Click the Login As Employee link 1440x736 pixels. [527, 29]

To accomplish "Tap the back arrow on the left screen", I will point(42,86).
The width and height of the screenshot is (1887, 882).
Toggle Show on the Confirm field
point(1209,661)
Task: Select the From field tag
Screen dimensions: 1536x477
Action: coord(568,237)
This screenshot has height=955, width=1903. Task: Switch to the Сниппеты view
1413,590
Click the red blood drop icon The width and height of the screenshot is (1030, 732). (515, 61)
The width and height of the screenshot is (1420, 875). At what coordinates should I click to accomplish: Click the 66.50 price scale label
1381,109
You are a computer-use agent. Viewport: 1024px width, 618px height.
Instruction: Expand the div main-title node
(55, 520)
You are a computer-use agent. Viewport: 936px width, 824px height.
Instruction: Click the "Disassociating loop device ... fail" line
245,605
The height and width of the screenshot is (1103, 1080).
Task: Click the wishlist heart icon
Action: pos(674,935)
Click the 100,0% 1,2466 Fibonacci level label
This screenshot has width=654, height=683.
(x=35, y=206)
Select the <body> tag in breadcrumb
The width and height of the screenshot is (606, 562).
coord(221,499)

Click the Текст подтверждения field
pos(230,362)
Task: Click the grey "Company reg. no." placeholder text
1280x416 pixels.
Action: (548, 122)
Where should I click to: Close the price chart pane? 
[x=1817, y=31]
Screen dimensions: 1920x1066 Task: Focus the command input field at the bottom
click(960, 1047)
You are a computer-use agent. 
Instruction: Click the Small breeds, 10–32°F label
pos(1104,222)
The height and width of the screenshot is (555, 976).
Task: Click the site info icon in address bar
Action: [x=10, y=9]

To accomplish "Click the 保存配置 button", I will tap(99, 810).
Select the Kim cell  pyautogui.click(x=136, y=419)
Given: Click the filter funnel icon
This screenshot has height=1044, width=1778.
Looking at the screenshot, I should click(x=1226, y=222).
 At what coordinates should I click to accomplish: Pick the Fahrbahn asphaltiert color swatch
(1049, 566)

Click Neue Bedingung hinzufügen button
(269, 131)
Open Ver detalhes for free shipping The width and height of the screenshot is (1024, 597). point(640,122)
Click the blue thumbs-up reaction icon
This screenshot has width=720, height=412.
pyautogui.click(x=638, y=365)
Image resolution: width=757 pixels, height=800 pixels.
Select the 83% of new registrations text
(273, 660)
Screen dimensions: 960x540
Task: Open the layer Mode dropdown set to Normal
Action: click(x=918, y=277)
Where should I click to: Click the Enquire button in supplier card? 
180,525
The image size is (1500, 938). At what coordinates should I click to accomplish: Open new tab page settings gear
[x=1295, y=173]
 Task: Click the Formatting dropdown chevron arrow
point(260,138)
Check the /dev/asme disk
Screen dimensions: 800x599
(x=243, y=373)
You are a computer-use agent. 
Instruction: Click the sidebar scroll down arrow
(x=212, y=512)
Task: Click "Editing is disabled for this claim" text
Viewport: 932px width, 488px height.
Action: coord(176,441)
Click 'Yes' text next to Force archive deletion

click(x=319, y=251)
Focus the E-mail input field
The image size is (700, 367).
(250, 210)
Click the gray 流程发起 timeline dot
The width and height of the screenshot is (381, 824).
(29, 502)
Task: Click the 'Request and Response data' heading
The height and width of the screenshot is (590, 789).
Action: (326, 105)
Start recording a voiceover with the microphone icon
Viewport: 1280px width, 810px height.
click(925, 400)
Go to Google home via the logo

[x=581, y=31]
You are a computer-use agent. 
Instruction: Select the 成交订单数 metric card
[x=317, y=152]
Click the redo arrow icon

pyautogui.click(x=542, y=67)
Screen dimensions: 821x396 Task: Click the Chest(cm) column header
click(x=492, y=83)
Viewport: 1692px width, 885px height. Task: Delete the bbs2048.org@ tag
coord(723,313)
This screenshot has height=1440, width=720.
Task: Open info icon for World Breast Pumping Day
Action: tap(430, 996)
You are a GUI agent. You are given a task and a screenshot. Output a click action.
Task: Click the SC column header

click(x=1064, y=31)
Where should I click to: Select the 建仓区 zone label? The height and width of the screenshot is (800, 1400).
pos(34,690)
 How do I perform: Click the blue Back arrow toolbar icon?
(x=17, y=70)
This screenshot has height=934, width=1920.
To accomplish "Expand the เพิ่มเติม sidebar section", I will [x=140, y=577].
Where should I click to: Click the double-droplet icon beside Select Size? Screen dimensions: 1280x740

● ● ● ● ● ● ●

[Task details]
With "will" as the string to find, copy every line of the records that holds it.

[Completed task]
To accomplish "Tap the back arrow on the left screen", I will point(42,86).
To accomplish "Click the 保存配置 button", I will tap(99, 810).
To accomplish "Expand the เพิ่มเติม sidebar section", I will [x=140, y=577].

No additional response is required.